**AIM:** Rewrite the items below as a numbered list, from the line containing "Where should I click to: Open" up to and including the line containing "Where should I click to: Select", omitting any blank lines.

***** AVAILABLE DATA *****

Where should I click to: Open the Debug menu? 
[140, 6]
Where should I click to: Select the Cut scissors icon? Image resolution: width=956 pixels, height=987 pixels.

*****
***** AVAILABLE DATA *****

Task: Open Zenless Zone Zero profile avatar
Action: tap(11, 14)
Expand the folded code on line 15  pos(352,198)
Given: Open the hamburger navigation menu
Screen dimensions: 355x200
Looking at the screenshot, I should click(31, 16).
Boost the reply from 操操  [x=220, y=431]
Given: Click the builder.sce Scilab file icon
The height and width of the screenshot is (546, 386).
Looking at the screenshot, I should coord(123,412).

*****

**SOLUTION FOR THIS PROBLEM:**
1. Where should I click to: Open the Debug menu? 
2. [140, 6]
3. Where should I click to: Select the Cut scissors icon? Image resolution: width=956 pixels, height=987 pixels.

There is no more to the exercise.